Hacker News new | ask | show | jobs
by yid 3941 days ago
> It requires zero maintenance and runs on your own infrastructure.

I don't understand how these two claims are not contradictory.

> All conflict resolution happens locally in each peer using a deterministic algorithm.

How exactly does this happen? Via CRDTs? Consensus? How do you handle conflicts?

I'm very skeptical about this sort of largely content-free copy fronting what should be a pretty complicated distributed system.

2 comments

Good point, haven't heard that one before. Let me clarify. GUN requires no additional maintenance because it gets embedded into your app, compared to most databases which require you to run (and maintain) a database server.

If you do not want to even run your own app servers, I'm more then happy to let you use my free GUN backend so that way you do not even have to worry about that.

Consensus? Absolutely not. I definitely need to add more documentation and resources on this - in fact I'm doing a talk on how my conflict resolution algorithm works out in Berlin in a few weeks. Check the conference out at: https://2015.distributed-matters.org/ber/ . After that I should have much better materials on this available for people.

Briefly and naively, the way it works is a Vector Clock + Timestamp combo. Timestamps have bad exploits, and Vector Clocks don't work well in ephemeral environments. If you combine the two together they compensate for the vulnerabilities of the other. Every peer acts as a state machine operating inside of an open-closed boundary function (nothing fancy here, this is the same stuff you learned in middle/highschool). This does NOT give you Global Consistency, as different peers might have slightly different boundaries because of clock drift (you can use a separate service to minimize this), but they will all become Eventually Consistent.

This helpful? Any other questions?

> If you combine the two together they compensate for the vulnerabilities of the other.

Do you have a reference for this? I don't mean to keep sounding like a skeptic, but these are pretty big claims. I'm also genuinely curious about this claim and would really like to look into it further.
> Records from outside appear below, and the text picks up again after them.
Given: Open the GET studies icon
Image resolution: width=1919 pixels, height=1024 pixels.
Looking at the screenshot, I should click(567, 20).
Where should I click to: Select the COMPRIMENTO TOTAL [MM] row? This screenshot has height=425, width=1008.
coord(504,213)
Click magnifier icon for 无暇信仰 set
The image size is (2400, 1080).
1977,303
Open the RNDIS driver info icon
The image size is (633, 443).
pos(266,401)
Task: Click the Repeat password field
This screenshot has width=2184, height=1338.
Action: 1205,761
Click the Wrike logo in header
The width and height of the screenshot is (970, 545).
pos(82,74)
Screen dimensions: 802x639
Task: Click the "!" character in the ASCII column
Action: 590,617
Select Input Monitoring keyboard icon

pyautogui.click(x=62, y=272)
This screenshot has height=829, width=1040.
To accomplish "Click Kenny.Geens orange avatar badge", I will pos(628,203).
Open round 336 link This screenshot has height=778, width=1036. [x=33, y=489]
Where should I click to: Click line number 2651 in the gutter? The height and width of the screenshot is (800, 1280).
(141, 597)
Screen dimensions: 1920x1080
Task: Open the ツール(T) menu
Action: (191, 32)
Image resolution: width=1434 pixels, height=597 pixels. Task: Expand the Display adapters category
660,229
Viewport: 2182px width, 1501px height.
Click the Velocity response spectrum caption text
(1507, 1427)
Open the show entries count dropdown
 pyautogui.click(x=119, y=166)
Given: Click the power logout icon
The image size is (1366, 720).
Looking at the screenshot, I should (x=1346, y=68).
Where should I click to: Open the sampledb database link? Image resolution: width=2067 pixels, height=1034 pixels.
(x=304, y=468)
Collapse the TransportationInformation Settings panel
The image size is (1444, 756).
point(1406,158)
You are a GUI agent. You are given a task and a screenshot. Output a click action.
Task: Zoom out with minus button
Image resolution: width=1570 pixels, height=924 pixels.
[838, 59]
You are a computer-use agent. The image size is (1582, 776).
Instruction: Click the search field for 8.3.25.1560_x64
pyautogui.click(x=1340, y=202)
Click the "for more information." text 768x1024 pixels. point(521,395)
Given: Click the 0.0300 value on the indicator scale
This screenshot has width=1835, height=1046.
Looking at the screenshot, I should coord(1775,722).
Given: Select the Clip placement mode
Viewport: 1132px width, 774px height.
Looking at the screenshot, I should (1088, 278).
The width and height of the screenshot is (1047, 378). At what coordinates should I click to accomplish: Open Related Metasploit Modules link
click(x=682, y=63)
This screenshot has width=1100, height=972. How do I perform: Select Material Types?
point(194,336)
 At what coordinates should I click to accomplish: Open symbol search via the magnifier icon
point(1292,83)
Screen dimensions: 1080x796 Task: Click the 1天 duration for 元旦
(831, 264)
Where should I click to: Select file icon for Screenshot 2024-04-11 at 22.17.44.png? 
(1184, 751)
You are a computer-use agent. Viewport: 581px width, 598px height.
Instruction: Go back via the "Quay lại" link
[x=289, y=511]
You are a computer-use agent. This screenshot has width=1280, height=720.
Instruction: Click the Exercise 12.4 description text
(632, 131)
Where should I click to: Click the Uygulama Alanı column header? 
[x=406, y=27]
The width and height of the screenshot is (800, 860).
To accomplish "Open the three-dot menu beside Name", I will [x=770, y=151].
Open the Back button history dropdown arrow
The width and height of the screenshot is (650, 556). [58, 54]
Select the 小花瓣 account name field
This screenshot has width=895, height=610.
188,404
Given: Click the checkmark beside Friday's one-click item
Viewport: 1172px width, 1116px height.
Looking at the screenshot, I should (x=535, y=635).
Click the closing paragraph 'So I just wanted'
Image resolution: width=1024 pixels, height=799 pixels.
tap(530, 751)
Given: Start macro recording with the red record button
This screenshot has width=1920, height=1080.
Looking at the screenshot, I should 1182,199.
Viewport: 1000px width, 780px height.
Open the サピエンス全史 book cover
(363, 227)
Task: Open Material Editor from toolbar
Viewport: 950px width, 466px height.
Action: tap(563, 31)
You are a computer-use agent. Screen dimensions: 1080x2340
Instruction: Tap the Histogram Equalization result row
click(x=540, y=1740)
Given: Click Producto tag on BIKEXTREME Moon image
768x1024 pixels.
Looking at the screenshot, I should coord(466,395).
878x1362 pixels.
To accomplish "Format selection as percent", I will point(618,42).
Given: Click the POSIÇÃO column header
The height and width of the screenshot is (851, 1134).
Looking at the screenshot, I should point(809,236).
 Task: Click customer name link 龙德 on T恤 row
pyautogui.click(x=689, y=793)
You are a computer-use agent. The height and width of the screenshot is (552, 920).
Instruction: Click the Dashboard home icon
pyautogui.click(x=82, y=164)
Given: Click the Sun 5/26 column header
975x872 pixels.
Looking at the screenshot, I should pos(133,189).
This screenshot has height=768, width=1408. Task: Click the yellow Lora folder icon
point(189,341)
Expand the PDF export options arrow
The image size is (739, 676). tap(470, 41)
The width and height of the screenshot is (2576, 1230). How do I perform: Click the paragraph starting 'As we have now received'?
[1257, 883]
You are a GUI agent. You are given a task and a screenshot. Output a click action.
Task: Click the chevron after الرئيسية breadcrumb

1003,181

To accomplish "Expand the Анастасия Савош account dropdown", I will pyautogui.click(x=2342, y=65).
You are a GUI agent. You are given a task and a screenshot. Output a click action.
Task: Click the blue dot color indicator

No worries, getting database stuff correct is important and you have a right to know how things work before building anything on top of it. You don't want to build a house on a cracked foundation, I'm the same way and I'm trying my best to engineer these things properly.

Here is a link explaining the algorithm https://github.com/amark/gun/issues/87#issuecomment-13636276... pretty briefly, it is also in a terrible location that nobody would know to look for (I need to move it out into the wiki or something).

And to answer your question directly, here is how they compensate each other:

1. Timestamps' vulnerability is to accidental or malicious clock drift. I can change my machine's local clock to be 2 years in the future. If you use timestamps to decide who "wins" in a conflict, my edits will win for the next 2 years. That sucks and is evil.

2. Vector clocks were invented to get around some of these problems. You increment a vector on every local change such that it is higher than the highest known vector. So Alice updates a value to "Hello World" at state 1, then to "Hello Mars" at state 2, if she then receives an update from Bob of "Hello Jupiter" at state 5, Alice then has to jump all the way up to and past Bob to change the value - say "Hello Pluto" at state 6. This gets around the timestamp vulnerability, because even if Bob were to say the update is at state 999998 all Alice has to do is increment it again to 999999, she doesn't have to wait 2 years or corrupt her clock.

3. Vector clocks' vulnerability is that since the clock is relative to the machine, if the machine reboots it loses its clock. Or even if the machine persists it, it has to play "catch up" when it comes back online - but while it is coming back online nothing stops two machines from accidentally incrementing to the same conflicting clock. At this point you are skrewed, unless you implement some other deterministic resolution - and plenty do exist. But the point of this is that vector clocks were designed for fairly permanent machines, but we now live in a emphemeral world where we might spin up a hundred servers to handle some load and then shut them down. If you do this, you lose the machine's vectors.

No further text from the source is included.